TASK DIRECTIONS:
Would you output all the data exactly as it stands?

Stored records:
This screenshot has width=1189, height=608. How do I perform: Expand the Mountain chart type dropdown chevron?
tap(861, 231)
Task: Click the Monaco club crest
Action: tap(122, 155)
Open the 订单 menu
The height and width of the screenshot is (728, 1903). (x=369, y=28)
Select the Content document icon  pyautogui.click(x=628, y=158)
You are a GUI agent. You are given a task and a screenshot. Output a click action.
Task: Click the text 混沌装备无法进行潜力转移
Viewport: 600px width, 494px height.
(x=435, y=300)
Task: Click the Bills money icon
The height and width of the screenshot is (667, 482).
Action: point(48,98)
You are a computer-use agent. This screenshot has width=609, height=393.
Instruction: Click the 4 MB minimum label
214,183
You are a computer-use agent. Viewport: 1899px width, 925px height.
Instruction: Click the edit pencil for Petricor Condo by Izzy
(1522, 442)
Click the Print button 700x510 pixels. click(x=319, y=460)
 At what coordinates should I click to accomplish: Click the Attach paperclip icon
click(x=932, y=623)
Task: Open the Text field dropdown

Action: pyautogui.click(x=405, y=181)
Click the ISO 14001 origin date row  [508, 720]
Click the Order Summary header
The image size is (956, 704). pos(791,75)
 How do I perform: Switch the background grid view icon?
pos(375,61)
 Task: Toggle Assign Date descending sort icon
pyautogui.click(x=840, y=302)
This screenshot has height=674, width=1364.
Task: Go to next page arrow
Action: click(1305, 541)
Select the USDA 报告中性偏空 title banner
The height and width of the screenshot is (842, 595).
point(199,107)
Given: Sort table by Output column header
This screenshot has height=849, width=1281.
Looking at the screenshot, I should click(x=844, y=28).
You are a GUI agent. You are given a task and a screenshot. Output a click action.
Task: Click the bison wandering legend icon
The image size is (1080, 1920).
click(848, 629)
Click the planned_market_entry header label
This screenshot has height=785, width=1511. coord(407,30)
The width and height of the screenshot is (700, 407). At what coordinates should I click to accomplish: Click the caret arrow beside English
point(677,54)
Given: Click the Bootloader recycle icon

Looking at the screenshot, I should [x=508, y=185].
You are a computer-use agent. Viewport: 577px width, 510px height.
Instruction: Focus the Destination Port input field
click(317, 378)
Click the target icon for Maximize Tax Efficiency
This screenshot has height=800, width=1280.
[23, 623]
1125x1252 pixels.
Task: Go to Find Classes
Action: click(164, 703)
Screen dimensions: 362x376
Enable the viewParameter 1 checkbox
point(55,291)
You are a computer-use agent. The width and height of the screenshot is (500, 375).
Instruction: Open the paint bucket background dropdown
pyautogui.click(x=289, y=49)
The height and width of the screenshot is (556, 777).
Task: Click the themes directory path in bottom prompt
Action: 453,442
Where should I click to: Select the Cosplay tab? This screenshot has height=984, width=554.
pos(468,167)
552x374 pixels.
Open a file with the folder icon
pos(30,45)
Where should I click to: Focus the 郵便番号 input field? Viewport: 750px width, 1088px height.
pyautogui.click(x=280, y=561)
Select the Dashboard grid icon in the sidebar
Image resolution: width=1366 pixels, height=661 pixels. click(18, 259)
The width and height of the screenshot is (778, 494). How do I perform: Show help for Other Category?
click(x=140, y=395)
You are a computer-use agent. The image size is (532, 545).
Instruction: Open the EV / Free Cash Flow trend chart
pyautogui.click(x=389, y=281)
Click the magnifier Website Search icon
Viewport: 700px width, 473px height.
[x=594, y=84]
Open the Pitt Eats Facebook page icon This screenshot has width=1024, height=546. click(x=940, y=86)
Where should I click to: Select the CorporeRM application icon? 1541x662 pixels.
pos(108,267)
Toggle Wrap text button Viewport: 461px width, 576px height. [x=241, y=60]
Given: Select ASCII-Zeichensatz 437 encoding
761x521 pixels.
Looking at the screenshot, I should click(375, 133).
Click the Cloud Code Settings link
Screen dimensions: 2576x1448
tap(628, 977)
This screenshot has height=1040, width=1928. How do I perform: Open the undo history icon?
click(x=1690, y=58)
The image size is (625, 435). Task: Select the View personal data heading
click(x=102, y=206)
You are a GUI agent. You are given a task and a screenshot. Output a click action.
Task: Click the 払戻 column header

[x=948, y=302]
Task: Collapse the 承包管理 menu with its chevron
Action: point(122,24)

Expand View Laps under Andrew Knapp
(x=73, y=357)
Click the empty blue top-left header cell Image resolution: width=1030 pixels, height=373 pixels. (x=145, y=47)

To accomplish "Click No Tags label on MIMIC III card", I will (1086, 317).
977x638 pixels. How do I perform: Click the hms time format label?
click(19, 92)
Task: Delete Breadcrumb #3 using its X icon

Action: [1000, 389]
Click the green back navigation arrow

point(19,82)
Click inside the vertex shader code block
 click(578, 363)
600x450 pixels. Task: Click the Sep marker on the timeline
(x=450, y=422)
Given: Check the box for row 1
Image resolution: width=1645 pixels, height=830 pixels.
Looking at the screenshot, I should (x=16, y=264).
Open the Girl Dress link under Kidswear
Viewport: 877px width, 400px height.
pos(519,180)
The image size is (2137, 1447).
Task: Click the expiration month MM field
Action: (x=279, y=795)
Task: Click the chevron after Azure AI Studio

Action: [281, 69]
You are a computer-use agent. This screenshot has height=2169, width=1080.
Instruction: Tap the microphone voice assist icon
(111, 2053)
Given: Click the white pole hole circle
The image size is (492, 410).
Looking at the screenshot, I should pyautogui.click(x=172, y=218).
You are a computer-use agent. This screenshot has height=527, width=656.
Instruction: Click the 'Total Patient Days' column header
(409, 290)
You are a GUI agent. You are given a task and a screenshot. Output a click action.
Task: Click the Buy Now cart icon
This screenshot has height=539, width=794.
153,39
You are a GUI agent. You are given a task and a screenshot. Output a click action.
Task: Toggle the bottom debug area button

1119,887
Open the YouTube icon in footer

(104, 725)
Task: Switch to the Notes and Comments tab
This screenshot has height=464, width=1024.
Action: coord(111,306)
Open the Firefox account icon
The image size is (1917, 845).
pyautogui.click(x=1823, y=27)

REPLY TO THE EXERCISE:
This screenshot has width=1189, height=608. How do I perform: Expand the Mountain chart type dropdown chevron?
tap(861, 231)
Task: Click the Monaco club crest
Action: tap(122, 155)
Open the 订单 menu
The height and width of the screenshot is (728, 1903). (x=369, y=28)
Select the Content document icon  pyautogui.click(x=628, y=158)
You are a GUI agent. You are given a task and a screenshot. Output a click action.
Task: Click the text 混沌装备无法进行潜力转移
Viewport: 600px width, 494px height.
(x=435, y=300)
Task: Click the Bills money icon
The height and width of the screenshot is (667, 482).
Action: point(48,98)
You are a computer-use agent. This screenshot has width=609, height=393.
Instruction: Click the 4 MB minimum label
214,183
You are a computer-use agent. Viewport: 1899px width, 925px height.
Instruction: Click the edit pencil for Petricor Condo by Izzy
(1522, 442)
Click the Print button 700x510 pixels. click(x=319, y=460)
 At what coordinates should I click to accomplish: Click the Attach paperclip icon
click(x=932, y=623)
Task: Open the Text field dropdown

Action: pyautogui.click(x=405, y=181)
Click the ISO 14001 origin date row  [508, 720]
Click the Order Summary header
The image size is (956, 704). pos(791,75)
 How do I perform: Switch the background grid view icon?
pos(375,61)
 Task: Toggle Assign Date descending sort icon
pyautogui.click(x=840, y=302)
This screenshot has height=674, width=1364.
Task: Go to next page arrow
Action: click(1305, 541)
Select the USDA 报告中性偏空 title banner
The height and width of the screenshot is (842, 595).
point(199,107)
Given: Sort table by Output column header
This screenshot has height=849, width=1281.
Looking at the screenshot, I should click(x=844, y=28).
You are a GUI agent. You are given a task and a screenshot. Output a click action.
Task: Click the bison wandering legend icon
The image size is (1080, 1920).
click(848, 629)
Click the planned_market_entry header label
This screenshot has height=785, width=1511. coord(407,30)
The width and height of the screenshot is (700, 407). At what coordinates should I click to accomplish: Click the caret arrow beside English
point(677,54)
Given: Click the Bootloader recycle icon

Looking at the screenshot, I should [x=508, y=185].
You are a computer-use agent. Viewport: 577px width, 510px height.
Instruction: Focus the Destination Port input field
click(317, 378)
Click the target icon for Maximize Tax Efficiency
This screenshot has height=800, width=1280.
[23, 623]
1125x1252 pixels.
Task: Go to Find Classes
Action: click(164, 703)
Screen dimensions: 362x376
Enable the viewParameter 1 checkbox
point(55,291)
You are a computer-use agent. The width and height of the screenshot is (500, 375).
Instruction: Open the paint bucket background dropdown
pyautogui.click(x=289, y=49)
The height and width of the screenshot is (556, 777).
Task: Click the themes directory path in bottom prompt
Action: 453,442
Where should I click to: Select the Cosplay tab? This screenshot has height=984, width=554.
pos(468,167)
552x374 pixels.
Open a file with the folder icon
pos(30,45)
Where should I click to: Focus the 郵便番号 input field? Viewport: 750px width, 1088px height.
pyautogui.click(x=280, y=561)
Select the Dashboard grid icon in the sidebar
Image resolution: width=1366 pixels, height=661 pixels. click(18, 259)
The width and height of the screenshot is (778, 494). How do I perform: Show help for Other Category?
click(x=140, y=395)
You are a computer-use agent. The image size is (532, 545).
Instruction: Open the EV / Free Cash Flow trend chart
pyautogui.click(x=389, y=281)
Click the magnifier Website Search icon
Viewport: 700px width, 473px height.
[x=594, y=84]
Open the Pitt Eats Facebook page icon This screenshot has width=1024, height=546. click(x=940, y=86)
Where should I click to: Select the CorporeRM application icon? 1541x662 pixels.
pos(108,267)
Toggle Wrap text button Viewport: 461px width, 576px height. [x=241, y=60]
Given: Select ASCII-Zeichensatz 437 encoding
761x521 pixels.
Looking at the screenshot, I should click(375, 133).
Click the Cloud Code Settings link
Screen dimensions: 2576x1448
tap(628, 977)
This screenshot has height=1040, width=1928. How do I perform: Open the undo history icon?
click(x=1690, y=58)
The image size is (625, 435). Task: Select the View personal data heading
click(x=102, y=206)
You are a GUI agent. You are given a task and a screenshot. Output a click action.
Task: Click the 払戻 column header

[x=948, y=302]
Task: Collapse the 承包管理 menu with its chevron
Action: point(122,24)

Expand View Laps under Andrew Knapp
(x=73, y=357)
Click the empty blue top-left header cell Image resolution: width=1030 pixels, height=373 pixels. (x=145, y=47)

To accomplish "Click No Tags label on MIMIC III card", I will (1086, 317).
977x638 pixels. How do I perform: Click the hms time format label?
click(19, 92)
Task: Delete Breadcrumb #3 using its X icon

Action: [1000, 389]
Click the green back navigation arrow

point(19,82)
Click inside the vertex shader code block
 click(578, 363)
600x450 pixels. Task: Click the Sep marker on the timeline
(x=450, y=422)
Given: Check the box for row 1
Image resolution: width=1645 pixels, height=830 pixels.
Looking at the screenshot, I should (x=16, y=264).
Open the Girl Dress link under Kidswear
Viewport: 877px width, 400px height.
pos(519,180)
The image size is (2137, 1447).
Task: Click the expiration month MM field
Action: (x=279, y=795)
Task: Click the chevron after Azure AI Studio

Action: [281, 69]
You are a computer-use agent. This screenshot has height=2169, width=1080.
Instruction: Tap the microphone voice assist icon
(111, 2053)
Given: Click the white pole hole circle
The image size is (492, 410).
Looking at the screenshot, I should pyautogui.click(x=172, y=218).
You are a computer-use agent. This screenshot has height=527, width=656.
Instruction: Click the 'Total Patient Days' column header
(409, 290)
You are a GUI agent. You are given a task and a screenshot. Output a click action.
Task: Click the Buy Now cart icon
This screenshot has height=539, width=794.
153,39
You are a GUI agent. You are given a task and a screenshot. Output a click action.
Task: Toggle the bottom debug area button

1119,887
Open the YouTube icon in footer

(104, 725)
Task: Switch to the Notes and Comments tab
This screenshot has height=464, width=1024.
Action: coord(111,306)
Open the Firefox account icon
The image size is (1917, 845).
pyautogui.click(x=1823, y=27)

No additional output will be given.